The task:
Leave the pictures out. Retype exactly the lines below from the one containing "View Bud's Book (99, 1845)" through the one containing "Impressum (22, 2380)", and no others.
-- The input follows --
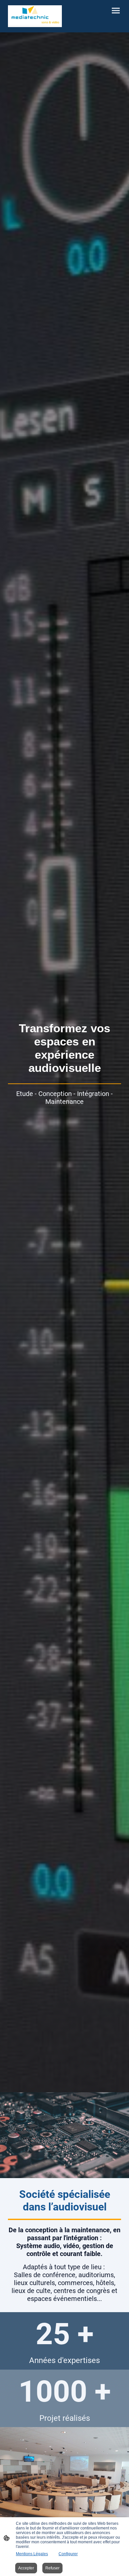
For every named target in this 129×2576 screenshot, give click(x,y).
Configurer (68, 2554)
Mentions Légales (32, 2554)
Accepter (26, 2568)
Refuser (52, 2568)
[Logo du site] (35, 16)
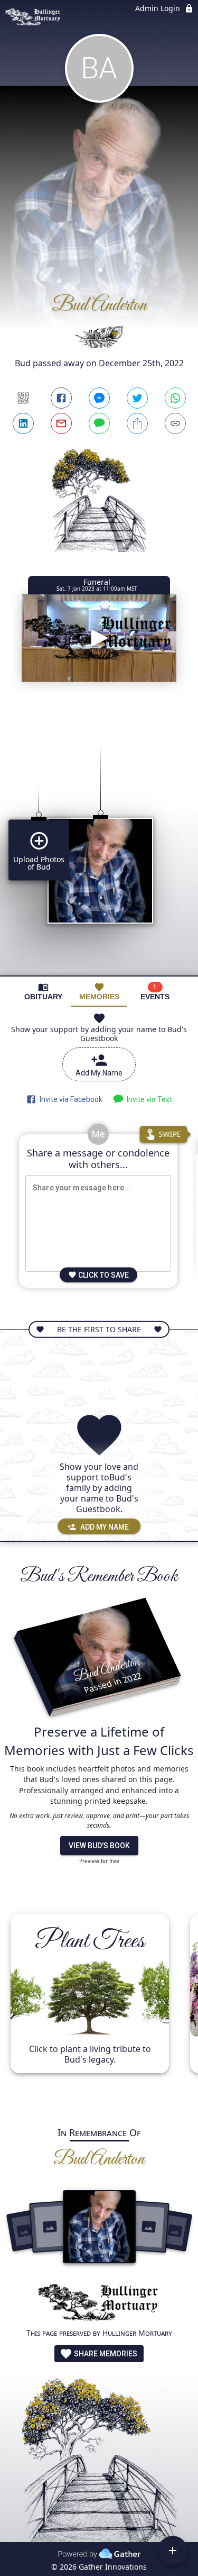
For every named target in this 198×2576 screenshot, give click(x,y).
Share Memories (104, 2353)
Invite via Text (148, 1099)
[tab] (43, 992)
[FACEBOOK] (61, 398)
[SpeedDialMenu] (172, 2550)
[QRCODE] (23, 398)
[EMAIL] (61, 423)
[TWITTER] (137, 398)
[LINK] (175, 423)
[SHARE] (137, 423)
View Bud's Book (99, 1845)
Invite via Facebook (69, 1099)
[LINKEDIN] (23, 423)
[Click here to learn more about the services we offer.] (99, 2304)
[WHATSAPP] (175, 398)
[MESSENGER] (99, 398)
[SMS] (99, 423)
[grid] (99, 842)
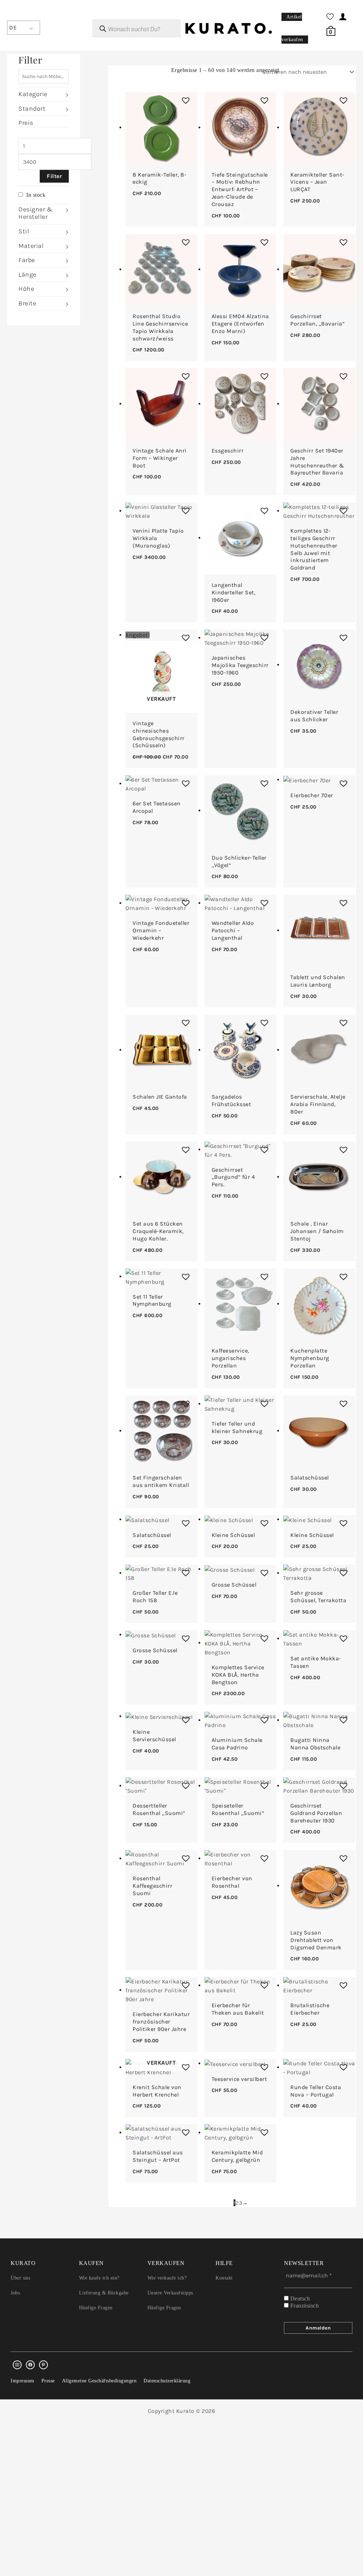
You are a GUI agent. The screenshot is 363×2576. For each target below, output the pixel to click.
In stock (35, 195)
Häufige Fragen (96, 2307)
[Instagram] (17, 2364)
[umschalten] (66, 95)
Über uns (20, 2278)
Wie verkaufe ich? (167, 2278)
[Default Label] (43, 2364)
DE (13, 27)
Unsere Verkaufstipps (170, 2292)
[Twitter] (30, 2364)
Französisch (304, 2306)
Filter (54, 176)
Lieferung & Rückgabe (104, 2292)
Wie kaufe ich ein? (99, 2278)
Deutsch (299, 2298)
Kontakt (224, 2278)
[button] (184, 98)
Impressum (22, 2380)
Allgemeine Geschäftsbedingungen (99, 2380)
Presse (48, 2380)
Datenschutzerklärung (167, 2380)
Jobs (15, 2292)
-- The input concluded --
Solution:
View Bud's Book (99, 1845)
Invite via Facebook (69, 1099)
[LINKEDIN] (23, 423)
[Click here to learn more about the services we offer.] (99, 2304)
[WHATSAPP] (175, 398)
[MESSENGER] (99, 398)
[SMS] (99, 423)
[grid] (99, 842)
You are a GUI agent. The screenshot is 363×2576. For each target below, output the pixel to click.
In stock (35, 195)
Häufige Fragen (96, 2307)
[Instagram] (17, 2364)
[umschalten] (66, 95)
Über uns (20, 2278)
Wie verkaufe ich? (167, 2278)
[Default Label] (43, 2364)
DE (13, 27)
Unsere Verkaufstipps (170, 2292)
[Twitter] (30, 2364)
Französisch (304, 2306)
Filter (54, 176)
Lieferung & Rückgabe (104, 2292)
Wie kaufe ich ein? (99, 2278)
Deutsch (299, 2298)
Kontakt (224, 2278)
[button] (184, 98)
Impressum (22, 2380)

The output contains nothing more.